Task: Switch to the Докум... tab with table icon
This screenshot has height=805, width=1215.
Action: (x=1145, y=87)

....

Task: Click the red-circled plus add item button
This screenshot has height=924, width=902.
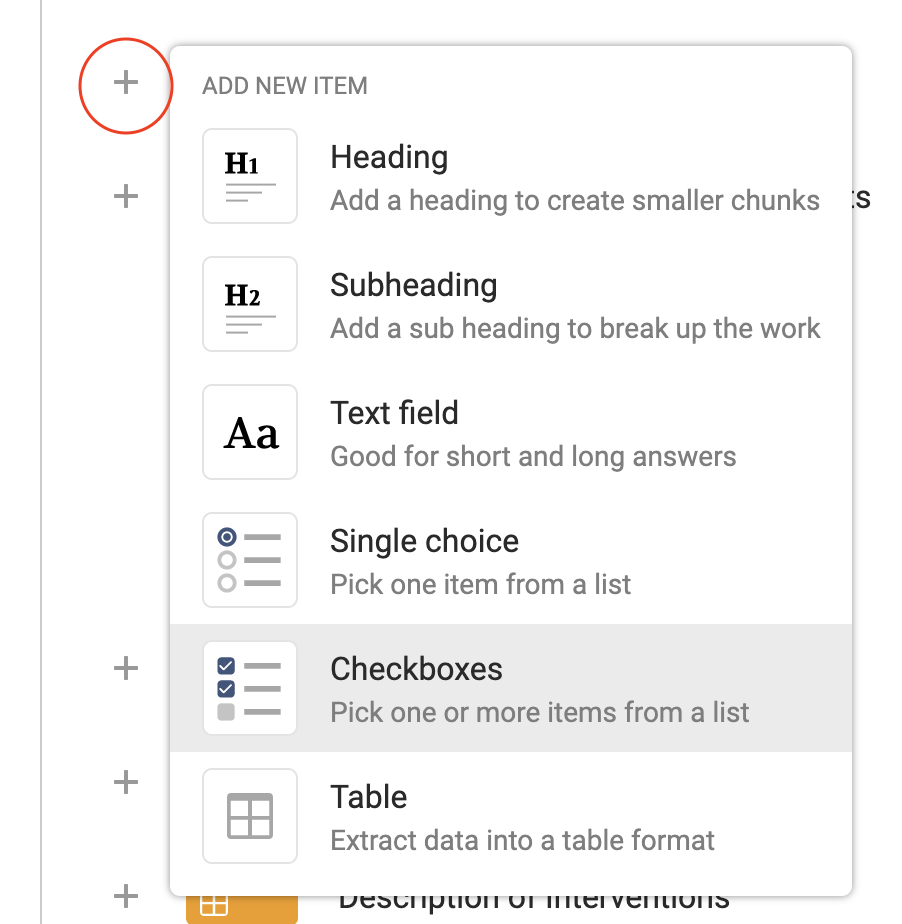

....

Check each line of the listing for the word "Task" and state how many lines contain it, with no other words.

→ **SOLUTION BELOW**:
2